*** Data extract Section Begins ***

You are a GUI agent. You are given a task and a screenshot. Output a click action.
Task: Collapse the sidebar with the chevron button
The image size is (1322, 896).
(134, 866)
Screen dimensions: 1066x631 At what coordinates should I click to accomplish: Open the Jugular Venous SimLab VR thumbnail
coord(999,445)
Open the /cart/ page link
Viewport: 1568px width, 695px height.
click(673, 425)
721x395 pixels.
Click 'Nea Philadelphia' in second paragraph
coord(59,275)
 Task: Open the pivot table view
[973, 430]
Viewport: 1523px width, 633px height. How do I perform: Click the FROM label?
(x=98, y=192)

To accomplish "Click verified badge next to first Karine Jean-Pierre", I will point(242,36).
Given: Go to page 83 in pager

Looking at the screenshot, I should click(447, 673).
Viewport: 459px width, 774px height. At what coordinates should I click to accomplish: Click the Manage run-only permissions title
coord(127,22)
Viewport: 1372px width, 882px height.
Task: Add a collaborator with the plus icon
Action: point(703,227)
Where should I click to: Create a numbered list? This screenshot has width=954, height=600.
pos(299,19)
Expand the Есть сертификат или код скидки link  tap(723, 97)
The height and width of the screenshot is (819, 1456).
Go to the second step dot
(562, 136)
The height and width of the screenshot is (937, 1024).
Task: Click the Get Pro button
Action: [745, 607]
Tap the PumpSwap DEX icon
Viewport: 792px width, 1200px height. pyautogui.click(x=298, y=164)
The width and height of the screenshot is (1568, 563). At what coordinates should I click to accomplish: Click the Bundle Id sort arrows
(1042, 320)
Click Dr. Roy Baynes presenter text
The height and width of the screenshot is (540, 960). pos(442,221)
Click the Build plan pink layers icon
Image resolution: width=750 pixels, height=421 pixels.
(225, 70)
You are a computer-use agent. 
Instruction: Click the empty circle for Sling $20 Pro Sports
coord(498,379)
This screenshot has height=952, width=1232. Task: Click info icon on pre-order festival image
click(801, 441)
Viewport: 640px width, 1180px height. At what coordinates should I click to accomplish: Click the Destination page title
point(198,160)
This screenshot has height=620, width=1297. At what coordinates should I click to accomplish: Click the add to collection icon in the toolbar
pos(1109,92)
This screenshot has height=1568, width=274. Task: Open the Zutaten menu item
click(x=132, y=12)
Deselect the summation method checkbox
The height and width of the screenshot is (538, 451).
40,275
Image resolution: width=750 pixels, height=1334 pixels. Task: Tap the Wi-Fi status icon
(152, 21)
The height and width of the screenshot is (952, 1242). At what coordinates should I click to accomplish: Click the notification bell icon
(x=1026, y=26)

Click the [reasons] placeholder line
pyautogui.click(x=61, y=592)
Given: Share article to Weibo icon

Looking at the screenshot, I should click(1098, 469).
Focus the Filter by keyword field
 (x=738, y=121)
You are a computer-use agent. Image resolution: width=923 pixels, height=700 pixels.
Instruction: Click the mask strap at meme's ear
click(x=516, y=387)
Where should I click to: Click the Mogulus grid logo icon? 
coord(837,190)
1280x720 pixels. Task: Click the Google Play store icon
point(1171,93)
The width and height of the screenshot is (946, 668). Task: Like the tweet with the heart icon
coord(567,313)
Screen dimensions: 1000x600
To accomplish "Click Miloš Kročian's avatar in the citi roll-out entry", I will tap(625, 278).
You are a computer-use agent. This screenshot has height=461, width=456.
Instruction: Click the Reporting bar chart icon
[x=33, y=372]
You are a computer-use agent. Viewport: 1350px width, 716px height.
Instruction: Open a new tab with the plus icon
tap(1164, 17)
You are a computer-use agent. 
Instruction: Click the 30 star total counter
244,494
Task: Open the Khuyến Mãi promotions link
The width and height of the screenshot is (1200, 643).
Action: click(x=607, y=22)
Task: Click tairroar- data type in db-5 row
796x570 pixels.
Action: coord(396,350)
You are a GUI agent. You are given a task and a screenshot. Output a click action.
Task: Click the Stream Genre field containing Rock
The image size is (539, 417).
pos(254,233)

*** Data extract Section Ends ***

**What is needed:** Tally the lines in the records above that contain the word "link", and give only that number.

**Task output:** 3